In the end, it all came down to every baseball-playing kid's dream: to come up to bat in the bottom of the ninth, with the score tied in game seven of the World Series -- against the New York Yankees, of course -- facing Mariano Rivera, arguably the best closer in the game. Get a hit, you're a hero, your name goes in the record books, and countless babies will be named for you. Hit into a double-play, giving the Bronx Bombers their fourth championship in a row, and your name is banished to ignominy, a dark spot forever on the family escutcheon, the sins of their father to be visited upon your children.
Choices: For Luis Gonzalez, that was the choice. It was crystal clear. There was a right way and a wrong way; success or failure; the trip to Disney World or a winter in seclusion watching Disney reruns with the kids.
Gonzo was no inexperienced rookie; he'd played for years with Houston, put in a season and a half with the Cubs, and a season with Detroit before coming to Arizona and was regarded as a solid hitter. But he'd been hitless in his first four at bats in game seven, despite a .325 average in the regular season. Still at 32, he had the kid's dream of bottom-of-the-ninth heroics.
The Arizona Diamondbacks were an unlikely World Series contender: an expansion team in only its fourth year with a coach, Bob Brenley, in his first year. Somehow, they'd managed to capitalize on home field advantage and beaten the Yankees in the first two games. But in the next three, back home in Yankee Stadium, the hope of New Yorkers showed the young upstarts from the desert just how the game was played -- stealing games three and four with home runs to tie in the bottom of the ninth and going on to win in extra innings.
But game six was another story. Like the Phoenix namesake of their city, the Diamondbacks arose from the ashes and soared above the Yankees, 15-2, with every player getting a hit, even pitcher Randy Johnson.
What a game: The seventh game was about as pure baseball as the game can be. Arizona's Curt Schilling starting for the third time in a do-or-die rotation that would have killed a lesser talent in the regular season, was up against the Yankees' Roger Clemens.
Five and a half innings of scoreless ball. Bottom of the sixth: one run scores. Top of the seventh: the game is even. Top of the eighth: Soriano homers to put the Yankees ahead 2-1, and Randy Johnson, with less than 24 hours since his dominating victory in game six, is called to pitch in relief.
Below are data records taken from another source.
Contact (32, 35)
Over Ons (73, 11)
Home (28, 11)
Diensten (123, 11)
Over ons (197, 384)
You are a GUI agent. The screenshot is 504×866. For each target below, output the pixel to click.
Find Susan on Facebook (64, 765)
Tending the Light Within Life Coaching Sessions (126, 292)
Bottom of the eight: in comes Rivera, and so much for the Diamondbacks.
It should have been over then, with the Yankees ahead going into the ninth, with the had-to-be-exhausted Johnson against the ace reliever Rivera, the 1999 Series' MVP.
But somebody forgot to tell the Diamondbacks that the Series was over. Someone forgot to tell them that bottom-of-the-ninth heroics were reserved for the Yankees. And somebody forgot to tell Gonzalez that World Series dreams were only for little kids.
And Johnson got win number three, Schilling and Johnson shared the Series' MVP, and Gonzalez got to reassure every Little Leaguer in the world that dreams really can come true.